Sitting here watching the dismal grey rain falling outside, coupled with all the freezing weather and snow we’ve had recently, I’m already looking forward to the summer and thinking back to past holidays.
A few years ago we went on a family camping holiday to Vendée, in France, during which we visited the most extraordinary theme park that I have ever seen.
Now, I’m not one for the Disneyland and Alton Towers type of attraction, but we’d been assured by people who’d been that this was something totally different.
They weren’t wrong.
About an hour South-east of Nantes, an unremarkable motorway slip road took us towards the only visible sign that anything might be going on in what appeared to be a dense forest – a tethered barrage balloon with the words Puy du Fou on it, rising high into the air from some unseen point in the distance.

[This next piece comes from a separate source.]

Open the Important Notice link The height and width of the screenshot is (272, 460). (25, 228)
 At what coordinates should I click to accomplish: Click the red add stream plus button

We followed the signs until we reached a giant car park amongst the trees, and then went searching for adventure.
Puy du Fou is billed as “the largest historical theme park in the world”, and I’m inclined to take them at their word, because it is an impressively huge, sprawling place.
Essentially, it’s a 110 acre forested park with large areas that have been remodelled to enable the presentation of various periods in history, all in their own distinct landscape.
As we were getting our bearings, having a bite to eat, and sorting out our route around the park, we wandered round the large petting zoo, which included many unusual breeds, including some very friendly goats…
…and several incredibly shaggy donkeys, which seemed to have long brown dreadlocks.
Suitably fortified, we set off to find the first event. Referring to the guide book, I discovered that this was to be the Viking part of our journey through time.
Arriving at a purpose built amphitheatre, we took our seats overlooking a section of river with a small jetty and some very authentic-looking buildings.
It wasn’t long before events began to unfold below us, with the local “villagers” going peacefully about their business.
However, it wasn’t to remain peaceful for long, and no sooner had a cry of warning risen from the village sentry, a section of hinged willow screen swung aside to cleverly reveal a life-size Viking longship which promptly surged around the bend in the river and began the serious business of village pillaging.
The whole thing was realised to amazingly professional effect, achieving a genuinely exciting passion play, complete with captured maidens and highly convincing sword fighting.
Coming away from the first event, I was deeply impressed with the way the park had recreated the diorama of village life, and was already curious what the next attraction had to offer.
It turned out that it wasn’t difficult to guess which era we would be visiting next, as we were confronted by the jaw-dropping sight of a full size Roman colosseum ahead of us.
As we took our places in the audience for what we were promised would be a genuine Roman extravaganza, it again occurred to me how much time and effort had gone into making everything look as authentic as possible. The giant amphitheatre itself had a huge arena with a large raised dias in the centre, and gated entrances around the outer walls, through which the dramatis personae soon began to emerge.
In addition to the obvious gladiators, chariots, and Roman centurions, there were also acrobats, lions, ostriches, and even camels in the opening parade.
The chariot racing was truly thrilling, and you got the impression that a couple of the racers may not have been on the best of terms, pulling no punches when it came to cutting each other up and attempting to force each other off the track.
The third part of our historical journey was more of a hands-on experience.
The mediaeval town which seemed to have been transported in it’s entirety from the past, along with period dressed inhabitants, offered demonstrations of traditional crafts, with the opportunity to try your hand at some of them yourself, stalls selling local produce, and a wealth of fascinating historical information.
Not sure about the haltered bear, but he seemed happy enough, and at least they didn’t make him dance…
If I had to pick a favourite event from that day, it would be the slightly demented take on the Middle Ages, Battle for the Keep.
This featured knights on horseback, jousting, archery, maidens in distress, and most entertainingly, rampaging, flame-spouting siege engines attempting to breach the battlements of the castle keep of the title.
Finally, we were treated to a fabulous falconry display, not only giving us the chance to see dozens of birds of prey, from hawks and merlins, right up to gigantic condors, we also found out the reason for the tethered blimp we’d seen on arrival.
At the climax of the show – a rather surreal, dramatic piece of theatre which appeared to be about nymphs and fairies (this particular event was all in French with no translation) – several hatches opened in the cupola beneath the balloon, and a whole mixture of birds were released, swooping down from all directions to take the lures from the falconers far below.
One final piece of entertainment came towards the end of the performance, when a gentle .cooling rain began to fall. At least that’s how we thought of it.
The mainly local audience didn’t think so though, and we had the amusing sight of them being dive bombed by the birds as they hastily donned their waterproofs.